Incognito was suspended Nov. 3 and sat out the final eight games.
Both players have said they want to play in 2014.
, but it likely won’t be with the Dolphins. Incognito becomes a free agent this winter and will probably sign with another team, and Dolphins are expected to trade or release Martin, who has two years remaining on his contract.
Teammates said the two linemen seemed to be good friends, despite their contrasting backgrounds. Martin, 24, was a classics major at Stanford, while Incognito, 30, was kicked off his team at Nebraska and went on to develop a reputation as one of the NFL’s dirtiest players known for out-of-bounds behavior.
Incognito has said he regrets racist and profane language he used with Martin, but said it stemmed from a culture of locker-room “brotherhood,” not bullying. Incognito is white and Martin is black.

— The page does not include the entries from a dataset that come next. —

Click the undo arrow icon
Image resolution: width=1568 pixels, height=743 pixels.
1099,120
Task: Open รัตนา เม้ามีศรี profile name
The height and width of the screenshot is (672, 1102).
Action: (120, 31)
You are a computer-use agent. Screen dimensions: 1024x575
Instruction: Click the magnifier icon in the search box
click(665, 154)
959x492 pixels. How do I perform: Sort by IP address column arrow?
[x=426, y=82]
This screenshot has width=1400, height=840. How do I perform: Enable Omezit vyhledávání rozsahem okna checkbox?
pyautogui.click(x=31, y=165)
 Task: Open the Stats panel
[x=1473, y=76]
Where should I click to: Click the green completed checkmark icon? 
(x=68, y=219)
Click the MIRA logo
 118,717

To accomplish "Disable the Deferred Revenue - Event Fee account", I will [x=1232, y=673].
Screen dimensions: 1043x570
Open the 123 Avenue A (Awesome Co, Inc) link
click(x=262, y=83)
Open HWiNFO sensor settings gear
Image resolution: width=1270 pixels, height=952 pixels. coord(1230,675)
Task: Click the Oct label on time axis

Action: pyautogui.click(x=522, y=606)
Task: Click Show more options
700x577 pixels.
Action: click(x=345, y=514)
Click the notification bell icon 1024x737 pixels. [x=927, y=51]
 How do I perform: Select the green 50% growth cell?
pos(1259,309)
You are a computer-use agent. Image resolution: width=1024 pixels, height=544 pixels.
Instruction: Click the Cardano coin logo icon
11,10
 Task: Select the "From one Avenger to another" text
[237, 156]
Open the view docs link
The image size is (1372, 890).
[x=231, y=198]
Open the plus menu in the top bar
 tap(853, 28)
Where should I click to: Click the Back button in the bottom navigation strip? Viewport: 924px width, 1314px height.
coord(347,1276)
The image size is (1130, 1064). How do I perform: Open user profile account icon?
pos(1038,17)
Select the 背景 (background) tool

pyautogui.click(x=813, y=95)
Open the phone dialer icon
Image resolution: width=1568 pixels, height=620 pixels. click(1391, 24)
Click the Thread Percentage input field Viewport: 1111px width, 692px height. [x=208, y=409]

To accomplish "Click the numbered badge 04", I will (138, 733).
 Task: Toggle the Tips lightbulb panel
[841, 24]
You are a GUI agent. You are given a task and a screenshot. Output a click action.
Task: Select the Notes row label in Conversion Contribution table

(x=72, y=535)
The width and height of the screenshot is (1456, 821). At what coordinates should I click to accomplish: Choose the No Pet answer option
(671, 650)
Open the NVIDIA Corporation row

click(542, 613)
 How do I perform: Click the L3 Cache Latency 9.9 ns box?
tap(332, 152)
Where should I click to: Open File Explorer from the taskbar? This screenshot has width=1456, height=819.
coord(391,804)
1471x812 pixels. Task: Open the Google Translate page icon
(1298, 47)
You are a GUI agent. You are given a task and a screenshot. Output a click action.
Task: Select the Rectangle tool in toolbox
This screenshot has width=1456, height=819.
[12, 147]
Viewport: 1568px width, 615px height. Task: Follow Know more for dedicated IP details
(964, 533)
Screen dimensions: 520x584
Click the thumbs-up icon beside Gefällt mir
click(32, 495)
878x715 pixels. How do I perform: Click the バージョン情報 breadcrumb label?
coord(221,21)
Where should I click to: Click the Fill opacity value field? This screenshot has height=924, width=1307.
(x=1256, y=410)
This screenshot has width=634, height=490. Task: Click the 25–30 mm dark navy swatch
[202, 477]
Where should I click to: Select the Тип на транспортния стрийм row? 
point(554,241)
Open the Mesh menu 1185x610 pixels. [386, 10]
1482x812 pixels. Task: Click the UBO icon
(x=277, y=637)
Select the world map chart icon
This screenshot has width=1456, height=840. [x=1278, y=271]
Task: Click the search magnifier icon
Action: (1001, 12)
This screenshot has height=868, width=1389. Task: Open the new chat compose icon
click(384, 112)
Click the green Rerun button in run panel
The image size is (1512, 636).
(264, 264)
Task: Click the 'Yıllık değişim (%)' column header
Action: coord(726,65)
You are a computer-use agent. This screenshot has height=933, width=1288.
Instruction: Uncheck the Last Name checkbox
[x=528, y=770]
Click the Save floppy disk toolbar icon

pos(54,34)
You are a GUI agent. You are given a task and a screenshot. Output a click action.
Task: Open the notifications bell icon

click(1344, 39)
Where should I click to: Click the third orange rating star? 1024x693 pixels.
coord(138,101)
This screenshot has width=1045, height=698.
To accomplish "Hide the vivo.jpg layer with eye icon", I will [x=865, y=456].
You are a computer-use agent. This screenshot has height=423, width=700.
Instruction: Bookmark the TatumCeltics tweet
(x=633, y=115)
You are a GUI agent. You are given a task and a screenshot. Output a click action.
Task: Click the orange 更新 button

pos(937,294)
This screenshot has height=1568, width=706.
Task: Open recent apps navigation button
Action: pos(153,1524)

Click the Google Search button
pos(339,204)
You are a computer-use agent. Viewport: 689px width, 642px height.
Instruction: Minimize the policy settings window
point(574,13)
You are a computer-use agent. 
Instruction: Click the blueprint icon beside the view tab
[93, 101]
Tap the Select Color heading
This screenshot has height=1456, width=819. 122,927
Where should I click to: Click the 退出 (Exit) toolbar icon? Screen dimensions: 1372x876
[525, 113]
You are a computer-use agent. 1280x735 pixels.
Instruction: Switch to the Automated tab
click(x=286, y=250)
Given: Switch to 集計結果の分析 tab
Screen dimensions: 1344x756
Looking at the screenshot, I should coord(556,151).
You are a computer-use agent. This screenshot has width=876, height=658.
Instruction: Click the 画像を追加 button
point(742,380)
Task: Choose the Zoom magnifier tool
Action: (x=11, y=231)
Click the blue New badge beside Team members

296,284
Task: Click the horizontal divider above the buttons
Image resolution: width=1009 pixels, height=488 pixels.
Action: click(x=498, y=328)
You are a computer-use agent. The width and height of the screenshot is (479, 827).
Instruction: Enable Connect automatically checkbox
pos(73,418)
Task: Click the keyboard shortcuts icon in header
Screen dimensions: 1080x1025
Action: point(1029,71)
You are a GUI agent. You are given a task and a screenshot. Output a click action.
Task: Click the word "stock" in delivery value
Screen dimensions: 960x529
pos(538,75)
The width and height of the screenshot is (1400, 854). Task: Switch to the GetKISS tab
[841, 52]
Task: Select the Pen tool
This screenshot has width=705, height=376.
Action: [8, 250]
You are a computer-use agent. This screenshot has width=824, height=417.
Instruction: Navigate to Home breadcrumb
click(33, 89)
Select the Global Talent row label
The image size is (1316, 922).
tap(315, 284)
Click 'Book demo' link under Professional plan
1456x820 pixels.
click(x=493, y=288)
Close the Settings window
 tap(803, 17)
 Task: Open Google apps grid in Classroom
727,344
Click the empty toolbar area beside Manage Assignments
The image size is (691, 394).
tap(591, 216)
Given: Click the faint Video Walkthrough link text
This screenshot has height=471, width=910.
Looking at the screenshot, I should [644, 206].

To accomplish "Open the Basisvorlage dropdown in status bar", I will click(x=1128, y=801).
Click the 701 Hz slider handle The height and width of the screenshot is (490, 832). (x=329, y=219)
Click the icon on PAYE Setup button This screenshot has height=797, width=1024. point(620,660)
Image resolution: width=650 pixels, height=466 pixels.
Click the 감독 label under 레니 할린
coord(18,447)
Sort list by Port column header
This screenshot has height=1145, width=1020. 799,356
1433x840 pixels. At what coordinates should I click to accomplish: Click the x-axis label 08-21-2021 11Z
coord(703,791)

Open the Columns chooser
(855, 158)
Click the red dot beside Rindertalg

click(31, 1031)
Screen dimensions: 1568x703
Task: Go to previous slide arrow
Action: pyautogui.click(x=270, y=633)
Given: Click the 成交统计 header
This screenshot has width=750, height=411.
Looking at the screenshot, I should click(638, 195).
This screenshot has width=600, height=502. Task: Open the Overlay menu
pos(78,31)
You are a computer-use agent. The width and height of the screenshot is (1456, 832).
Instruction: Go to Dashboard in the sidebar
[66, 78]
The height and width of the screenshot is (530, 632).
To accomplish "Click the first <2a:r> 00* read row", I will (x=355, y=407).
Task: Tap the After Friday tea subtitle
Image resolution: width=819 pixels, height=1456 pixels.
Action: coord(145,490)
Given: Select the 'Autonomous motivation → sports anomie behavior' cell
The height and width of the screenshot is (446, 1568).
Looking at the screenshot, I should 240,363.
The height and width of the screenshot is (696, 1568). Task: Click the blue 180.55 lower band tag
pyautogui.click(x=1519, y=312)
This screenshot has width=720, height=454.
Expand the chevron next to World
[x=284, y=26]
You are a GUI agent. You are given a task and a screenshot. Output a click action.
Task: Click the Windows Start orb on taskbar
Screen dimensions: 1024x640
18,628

Teammates both black and white have said Incognito is not a racist, and they’ve been more supportive of the veteran guard than they have of Martin.
In November there were reports that Ross might clean house after the season. But Philbin was retained to return for a third season in 2014, and most of his staff remains, including offensive line coach Jim Turner, who worked most closely with Incognito and Martin.
General manager Jeff Ireland left the Dolphins in January after six seasons because of the team’s mediocre results, and because he clashed with Philbin over personnel decisions.